The index used to select participating invocations is i, as described for a quad scope instance, defined as the quad index in the SPIR-V specification.

For OpGroupNonUniformQuadBroadcast this value is equal to Index. For OpGroupNonUniformQuadSwap, it is equal to the implicit Index used by each participating invocation.

Derivative Operations

Derivative operations calculate the partial derivative for an expression P as a function of an invocation’s x and y coordinates.

Derivative operations operate on a set of invocations known as a derivative group as defined in the SPIR-V specification.

A derivative group in a fragment shader is equivalent to the quad scope instance if the QuadDerivativesKHR execution mode is specified, otherwise it is equivalent to the primitive scope instance.

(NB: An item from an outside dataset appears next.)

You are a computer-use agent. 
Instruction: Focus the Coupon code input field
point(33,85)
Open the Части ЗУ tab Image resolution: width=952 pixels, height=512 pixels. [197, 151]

A derivative group in a mesh, task, or compute shader is equivalent to the quad scope instance.

Derivatives are calculated assuming that P is piecewise linear and continuous within the derivative group.

The following control-flow restrictions apply to derivative operations:

  • If the QuadDerivativesKHR execution mode is specified, dynamic instances of any derivative operations must be executed in control flow that is uniform within the current quad scope instance.
  • If the QuadDerivativesKHR execution mode is not specified:
    • dynamic instances of explicit derivative instructions (OpDPdx*, OpDPdy*, and OpFwidth*) must be executed in control flow that is uniform within a derivative group.
    • dynamic instances of implicit derivative operations can be executed in control flow that is not uniform within the derivative group, but results are undefined.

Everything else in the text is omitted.